Segment Start: Input records

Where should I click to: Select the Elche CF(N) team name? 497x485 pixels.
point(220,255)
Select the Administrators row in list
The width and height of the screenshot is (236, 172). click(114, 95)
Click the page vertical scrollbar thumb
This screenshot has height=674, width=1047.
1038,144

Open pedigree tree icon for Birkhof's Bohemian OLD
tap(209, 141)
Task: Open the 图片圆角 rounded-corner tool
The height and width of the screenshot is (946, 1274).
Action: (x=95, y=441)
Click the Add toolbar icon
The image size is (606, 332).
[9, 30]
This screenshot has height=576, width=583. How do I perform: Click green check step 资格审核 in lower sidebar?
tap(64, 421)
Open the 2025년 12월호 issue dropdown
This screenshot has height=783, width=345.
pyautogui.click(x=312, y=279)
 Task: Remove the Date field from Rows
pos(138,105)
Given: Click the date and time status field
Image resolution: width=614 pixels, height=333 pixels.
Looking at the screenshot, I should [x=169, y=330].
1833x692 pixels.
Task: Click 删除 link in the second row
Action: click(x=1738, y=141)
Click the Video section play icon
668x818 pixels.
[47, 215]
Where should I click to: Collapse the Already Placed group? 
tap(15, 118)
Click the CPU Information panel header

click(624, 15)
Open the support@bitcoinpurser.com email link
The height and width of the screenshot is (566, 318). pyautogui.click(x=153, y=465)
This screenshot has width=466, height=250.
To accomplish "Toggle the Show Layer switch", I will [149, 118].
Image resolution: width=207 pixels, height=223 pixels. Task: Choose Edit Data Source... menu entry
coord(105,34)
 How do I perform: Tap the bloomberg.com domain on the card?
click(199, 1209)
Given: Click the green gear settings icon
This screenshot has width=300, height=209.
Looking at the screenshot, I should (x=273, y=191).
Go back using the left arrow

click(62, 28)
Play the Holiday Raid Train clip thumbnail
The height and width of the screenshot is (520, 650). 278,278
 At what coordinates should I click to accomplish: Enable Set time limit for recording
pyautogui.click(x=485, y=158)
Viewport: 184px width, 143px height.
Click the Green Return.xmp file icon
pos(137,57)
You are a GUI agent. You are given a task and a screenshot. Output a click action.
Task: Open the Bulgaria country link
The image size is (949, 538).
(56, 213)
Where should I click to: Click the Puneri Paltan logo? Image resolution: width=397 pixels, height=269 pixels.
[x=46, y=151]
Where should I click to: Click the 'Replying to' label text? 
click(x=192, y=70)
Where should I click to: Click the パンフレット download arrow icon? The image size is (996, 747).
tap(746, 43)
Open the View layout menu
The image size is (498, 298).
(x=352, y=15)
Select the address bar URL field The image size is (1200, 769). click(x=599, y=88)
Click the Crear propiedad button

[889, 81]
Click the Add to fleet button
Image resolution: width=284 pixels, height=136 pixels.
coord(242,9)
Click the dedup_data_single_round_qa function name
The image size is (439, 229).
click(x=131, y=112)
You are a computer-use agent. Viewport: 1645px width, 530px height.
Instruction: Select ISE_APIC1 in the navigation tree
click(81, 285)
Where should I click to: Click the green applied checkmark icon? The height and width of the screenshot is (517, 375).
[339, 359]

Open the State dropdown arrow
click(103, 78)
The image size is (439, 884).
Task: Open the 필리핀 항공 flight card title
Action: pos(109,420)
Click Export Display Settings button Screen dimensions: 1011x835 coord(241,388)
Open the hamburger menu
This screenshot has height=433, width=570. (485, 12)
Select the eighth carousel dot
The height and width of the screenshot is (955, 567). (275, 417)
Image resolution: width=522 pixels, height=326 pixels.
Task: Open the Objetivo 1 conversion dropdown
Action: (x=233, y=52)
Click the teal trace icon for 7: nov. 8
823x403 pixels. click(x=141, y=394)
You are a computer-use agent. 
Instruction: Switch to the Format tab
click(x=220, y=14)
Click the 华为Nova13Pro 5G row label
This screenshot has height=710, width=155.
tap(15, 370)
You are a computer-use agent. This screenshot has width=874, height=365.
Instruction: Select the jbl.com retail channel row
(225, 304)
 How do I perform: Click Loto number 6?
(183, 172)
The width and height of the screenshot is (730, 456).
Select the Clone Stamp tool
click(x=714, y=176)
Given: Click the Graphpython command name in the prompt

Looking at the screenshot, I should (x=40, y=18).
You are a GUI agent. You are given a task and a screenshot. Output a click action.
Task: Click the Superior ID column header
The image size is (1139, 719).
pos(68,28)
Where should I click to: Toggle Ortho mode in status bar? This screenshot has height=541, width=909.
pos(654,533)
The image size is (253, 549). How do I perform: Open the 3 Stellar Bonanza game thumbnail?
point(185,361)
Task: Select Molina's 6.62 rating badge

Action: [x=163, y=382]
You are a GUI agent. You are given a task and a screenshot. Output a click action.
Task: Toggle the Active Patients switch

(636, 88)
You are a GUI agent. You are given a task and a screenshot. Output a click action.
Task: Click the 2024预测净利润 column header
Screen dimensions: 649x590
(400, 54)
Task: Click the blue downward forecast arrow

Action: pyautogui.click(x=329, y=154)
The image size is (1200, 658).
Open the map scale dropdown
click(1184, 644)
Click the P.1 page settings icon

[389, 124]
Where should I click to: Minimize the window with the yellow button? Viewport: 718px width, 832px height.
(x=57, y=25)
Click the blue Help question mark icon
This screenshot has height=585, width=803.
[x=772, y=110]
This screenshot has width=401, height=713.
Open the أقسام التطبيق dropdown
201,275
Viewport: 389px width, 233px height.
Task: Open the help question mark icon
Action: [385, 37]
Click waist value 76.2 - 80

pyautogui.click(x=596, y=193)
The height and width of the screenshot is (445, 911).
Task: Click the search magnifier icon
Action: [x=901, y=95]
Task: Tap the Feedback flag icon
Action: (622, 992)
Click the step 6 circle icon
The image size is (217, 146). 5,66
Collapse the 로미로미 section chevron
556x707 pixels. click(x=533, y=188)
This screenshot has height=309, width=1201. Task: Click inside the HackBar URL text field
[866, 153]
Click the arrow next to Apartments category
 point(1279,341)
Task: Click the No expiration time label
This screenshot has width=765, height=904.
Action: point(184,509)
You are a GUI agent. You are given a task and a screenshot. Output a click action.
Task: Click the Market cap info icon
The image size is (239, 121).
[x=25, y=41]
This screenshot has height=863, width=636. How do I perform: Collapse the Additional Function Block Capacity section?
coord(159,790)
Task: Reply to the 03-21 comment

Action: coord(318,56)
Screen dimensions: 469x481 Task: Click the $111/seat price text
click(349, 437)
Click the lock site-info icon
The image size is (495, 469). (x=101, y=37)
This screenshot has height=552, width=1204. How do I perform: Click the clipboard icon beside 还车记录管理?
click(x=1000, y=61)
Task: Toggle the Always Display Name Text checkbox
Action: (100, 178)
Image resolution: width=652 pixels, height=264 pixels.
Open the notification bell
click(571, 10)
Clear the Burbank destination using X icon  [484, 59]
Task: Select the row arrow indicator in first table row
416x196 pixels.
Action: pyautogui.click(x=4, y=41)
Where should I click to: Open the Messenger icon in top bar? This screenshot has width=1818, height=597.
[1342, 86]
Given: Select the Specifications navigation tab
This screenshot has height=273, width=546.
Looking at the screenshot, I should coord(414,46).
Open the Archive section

Segment End: Input records

Task goal: Line by line, output the records exactly as given.

Task result:
Where should I click to: Select the Elche CF(N) team name? 497x485 pixels.
point(220,255)
Select the Administrators row in list
The width and height of the screenshot is (236, 172). click(114, 95)
Click the page vertical scrollbar thumb
This screenshot has height=674, width=1047.
1038,144

Open pedigree tree icon for Birkhof's Bohemian OLD
tap(209, 141)
Task: Open the 图片圆角 rounded-corner tool
The height and width of the screenshot is (946, 1274).
Action: (x=95, y=441)
Click the Add toolbar icon
The image size is (606, 332).
[9, 30]
This screenshot has height=576, width=583. How do I perform: Click green check step 资格审核 in lower sidebar?
tap(64, 421)
Open the 2025년 12월호 issue dropdown
This screenshot has height=783, width=345.
pyautogui.click(x=312, y=279)
 Task: Remove the Date field from Rows
pos(138,105)
Given: Click the date and time status field
Image resolution: width=614 pixels, height=333 pixels.
Looking at the screenshot, I should [x=169, y=330].
1833x692 pixels.
Task: Click 删除 link in the second row
Action: click(x=1738, y=141)
Click the Video section play icon
668x818 pixels.
[47, 215]
Where should I click to: Collapse the Already Placed group? 
tap(15, 118)
Click the CPU Information panel header

click(624, 15)
Open the support@bitcoinpurser.com email link
The height and width of the screenshot is (566, 318). pyautogui.click(x=153, y=465)
This screenshot has width=466, height=250.
To accomplish "Toggle the Show Layer switch", I will [149, 118].
Image resolution: width=207 pixels, height=223 pixels. Task: Choose Edit Data Source... menu entry
coord(105,34)
 How do I perform: Tap the bloomberg.com domain on the card?
click(199, 1209)
Given: Click the green gear settings icon
This screenshot has width=300, height=209.
Looking at the screenshot, I should (x=273, y=191).
Go back using the left arrow

click(62, 28)
Play the Holiday Raid Train clip thumbnail
The height and width of the screenshot is (520, 650). 278,278
 At what coordinates should I click to accomplish: Enable Set time limit for recording
pyautogui.click(x=485, y=158)
Viewport: 184px width, 143px height.
Click the Green Return.xmp file icon
pos(137,57)
You are a GUI agent. You are given a task and a screenshot. Output a click action.
Task: Open the Bulgaria country link
The image size is (949, 538).
(56, 213)
Where should I click to: Click the Puneri Paltan logo? Image resolution: width=397 pixels, height=269 pixels.
[x=46, y=151]
Where should I click to: Click the 'Replying to' label text? 
click(x=192, y=70)
Where should I click to: Click the パンフレット download arrow icon? The image size is (996, 747).
tap(746, 43)
Open the View layout menu
The image size is (498, 298).
(x=352, y=15)
Select the address bar URL field The image size is (1200, 769). click(x=599, y=88)
Click the Crear propiedad button

[889, 81]
Click the Add to fleet button
Image resolution: width=284 pixels, height=136 pixels.
coord(242,9)
Click the dedup_data_single_round_qa function name
The image size is (439, 229).
click(x=131, y=112)
You are a computer-use agent. Viewport: 1645px width, 530px height.
Instruction: Select ISE_APIC1 in the navigation tree
click(81, 285)
Where should I click to: Click the green applied checkmark icon? The height and width of the screenshot is (517, 375).
[339, 359]

Open the State dropdown arrow
click(103, 78)
The image size is (439, 884).
Task: Open the 필리핀 항공 flight card title
Action: pos(109,420)
Click Export Display Settings button Screen dimensions: 1011x835 coord(241,388)
Open the hamburger menu
This screenshot has height=433, width=570. (485, 12)
Select the eighth carousel dot
The height and width of the screenshot is (955, 567). (275, 417)
Image resolution: width=522 pixels, height=326 pixels.
Task: Open the Objetivo 1 conversion dropdown
Action: (x=233, y=52)
Click the teal trace icon for 7: nov. 8
823x403 pixels. click(x=141, y=394)
You are a computer-use agent. 
Instruction: Switch to the Format tab
click(x=220, y=14)
Click the 华为Nova13Pro 5G row label
This screenshot has height=710, width=155.
tap(15, 370)
You are a computer-use agent. This screenshot has width=874, height=365.
Instruction: Select the jbl.com retail channel row
(225, 304)
 How do I perform: Click Loto number 6?
(183, 172)
The width and height of the screenshot is (730, 456).
Select the Clone Stamp tool
click(x=714, y=176)
Given: Click the Graphpython command name in the prompt

Looking at the screenshot, I should (x=40, y=18).
You are a GUI agent. You are given a task and a screenshot. Output a click action.
Task: Click the Superior ID column header
The image size is (1139, 719).
pos(68,28)
Where should I click to: Toggle Ortho mode in status bar? This screenshot has height=541, width=909.
pos(654,533)
The image size is (253, 549). How do I perform: Open the 3 Stellar Bonanza game thumbnail?
point(185,361)
Task: Select Molina's 6.62 rating badge

Action: [x=163, y=382]
You are a GUI agent. You are given a task and a screenshot. Output a click action.
Task: Toggle the Active Patients switch

(636, 88)
You are a GUI agent. You are given a task and a screenshot. Output a click action.
Task: Click the 2024预测净利润 column header
Screen dimensions: 649x590
(400, 54)
Task: Click the blue downward forecast arrow

Action: pyautogui.click(x=329, y=154)
The image size is (1200, 658).
Open the map scale dropdown
click(1184, 644)
Click the P.1 page settings icon

[389, 124]
Where should I click to: Minimize the window with the yellow button? Viewport: 718px width, 832px height.
(x=57, y=25)
Click the blue Help question mark icon
This screenshot has height=585, width=803.
[x=772, y=110]
This screenshot has width=401, height=713.
Open the أقسام التطبيق dropdown
201,275
Viewport: 389px width, 233px height.
Task: Open the help question mark icon
Action: [385, 37]
Click waist value 76.2 - 80

pyautogui.click(x=596, y=193)
The height and width of the screenshot is (445, 911).
Task: Click the search magnifier icon
Action: [x=901, y=95]
Task: Tap the Feedback flag icon
Action: (622, 992)
Click the step 6 circle icon
The image size is (217, 146). 5,66
Collapse the 로미로미 section chevron
556x707 pixels. click(x=533, y=188)
This screenshot has height=309, width=1201. Task: Click inside the HackBar URL text field
[866, 153]
Click the arrow next to Apartments category
 point(1279,341)
Task: Click the No expiration time label
This screenshot has width=765, height=904.
Action: point(184,509)
You are a GUI agent. You are given a task and a screenshot. Output a click action.
Task: Click the Market cap info icon
The image size is (239, 121).
[x=25, y=41]
This screenshot has height=863, width=636. How do I perform: Collapse the Additional Function Block Capacity section?
coord(159,790)
Task: Reply to the 03-21 comment

Action: coord(318,56)
Screen dimensions: 469x481 Task: Click the $111/seat price text
click(349, 437)
Click the lock site-info icon
The image size is (495, 469). (x=101, y=37)
This screenshot has height=552, width=1204. How do I perform: Click the clipboard icon beside 还车记录管理?
click(x=1000, y=61)
Task: Toggle the Always Display Name Text checkbox
Action: (100, 178)
Image resolution: width=652 pixels, height=264 pixels.
Open the notification bell
click(571, 10)
Clear the Burbank destination using X icon  [484, 59]
Task: Select the row arrow indicator in first table row
416x196 pixels.
Action: pyautogui.click(x=4, y=41)
Where should I click to: Open the Messenger icon in top bar? This screenshot has width=1818, height=597.
[1342, 86]
Given: Select the Specifications navigation tab
This screenshot has height=273, width=546.
Looking at the screenshot, I should coord(414,46).
Open the Archive section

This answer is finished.